▶ _Data listing_:
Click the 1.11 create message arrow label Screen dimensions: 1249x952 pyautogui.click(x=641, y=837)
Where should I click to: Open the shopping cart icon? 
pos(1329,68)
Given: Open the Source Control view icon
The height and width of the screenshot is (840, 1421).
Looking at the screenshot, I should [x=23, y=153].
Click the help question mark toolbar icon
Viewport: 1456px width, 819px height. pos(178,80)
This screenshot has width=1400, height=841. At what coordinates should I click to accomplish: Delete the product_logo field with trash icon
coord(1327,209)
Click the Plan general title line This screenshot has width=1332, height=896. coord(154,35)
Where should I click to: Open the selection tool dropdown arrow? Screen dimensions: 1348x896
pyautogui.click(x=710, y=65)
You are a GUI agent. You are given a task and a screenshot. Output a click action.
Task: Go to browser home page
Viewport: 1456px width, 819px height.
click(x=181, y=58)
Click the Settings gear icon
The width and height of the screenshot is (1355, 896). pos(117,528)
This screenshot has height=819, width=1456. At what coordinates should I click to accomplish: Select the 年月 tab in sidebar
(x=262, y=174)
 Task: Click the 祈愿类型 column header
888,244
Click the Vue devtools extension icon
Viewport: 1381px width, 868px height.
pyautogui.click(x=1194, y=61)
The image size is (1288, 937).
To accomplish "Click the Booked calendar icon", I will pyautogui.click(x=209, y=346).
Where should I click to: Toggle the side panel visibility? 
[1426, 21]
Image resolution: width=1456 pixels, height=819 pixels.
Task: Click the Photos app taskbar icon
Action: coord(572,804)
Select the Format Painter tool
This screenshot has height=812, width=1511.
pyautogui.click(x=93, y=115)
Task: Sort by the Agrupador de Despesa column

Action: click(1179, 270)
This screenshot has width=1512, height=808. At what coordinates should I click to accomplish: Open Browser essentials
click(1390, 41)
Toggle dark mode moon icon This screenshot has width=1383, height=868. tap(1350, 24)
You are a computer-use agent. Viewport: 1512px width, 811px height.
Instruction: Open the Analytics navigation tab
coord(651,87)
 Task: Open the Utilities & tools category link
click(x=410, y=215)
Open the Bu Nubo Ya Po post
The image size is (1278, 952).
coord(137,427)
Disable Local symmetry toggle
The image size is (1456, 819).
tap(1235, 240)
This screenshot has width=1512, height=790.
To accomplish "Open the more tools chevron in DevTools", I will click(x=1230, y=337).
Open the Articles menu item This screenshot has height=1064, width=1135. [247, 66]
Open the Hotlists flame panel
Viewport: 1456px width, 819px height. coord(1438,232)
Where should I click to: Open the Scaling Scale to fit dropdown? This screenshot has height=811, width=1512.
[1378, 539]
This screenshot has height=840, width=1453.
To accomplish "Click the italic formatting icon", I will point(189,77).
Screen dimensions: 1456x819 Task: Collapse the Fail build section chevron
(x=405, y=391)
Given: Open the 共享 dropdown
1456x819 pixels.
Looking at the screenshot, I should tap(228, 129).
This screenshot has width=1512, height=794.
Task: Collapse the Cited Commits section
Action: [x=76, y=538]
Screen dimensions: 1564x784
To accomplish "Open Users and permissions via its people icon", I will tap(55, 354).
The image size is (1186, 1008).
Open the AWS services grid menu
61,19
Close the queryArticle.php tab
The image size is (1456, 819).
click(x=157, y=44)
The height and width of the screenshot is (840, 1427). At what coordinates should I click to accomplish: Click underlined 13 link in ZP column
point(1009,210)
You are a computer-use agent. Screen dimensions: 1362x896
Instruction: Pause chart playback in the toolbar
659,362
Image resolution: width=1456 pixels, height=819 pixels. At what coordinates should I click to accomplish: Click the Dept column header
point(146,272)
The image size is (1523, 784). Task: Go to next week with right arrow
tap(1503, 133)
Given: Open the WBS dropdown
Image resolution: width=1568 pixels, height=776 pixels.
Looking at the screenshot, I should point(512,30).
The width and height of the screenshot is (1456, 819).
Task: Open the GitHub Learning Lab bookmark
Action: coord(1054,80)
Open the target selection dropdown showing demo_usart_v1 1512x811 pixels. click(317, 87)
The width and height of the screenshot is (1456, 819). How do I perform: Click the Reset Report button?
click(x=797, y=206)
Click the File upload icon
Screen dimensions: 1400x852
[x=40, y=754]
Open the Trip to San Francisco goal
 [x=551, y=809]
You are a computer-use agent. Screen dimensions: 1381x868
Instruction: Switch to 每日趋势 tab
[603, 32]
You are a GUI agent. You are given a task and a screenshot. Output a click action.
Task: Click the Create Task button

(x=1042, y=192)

▶ _Exercise prompt_:
From the entries above, copy out every line where the string "computer" appears.

▶ _Solved problem_:
You are a computer-use agent. Viewport: 1512px width, 811px height.
You are a computer-use agent. Screen dimensions: 1362x896
You are a computer-use agent. Screen dimensions: 1381x868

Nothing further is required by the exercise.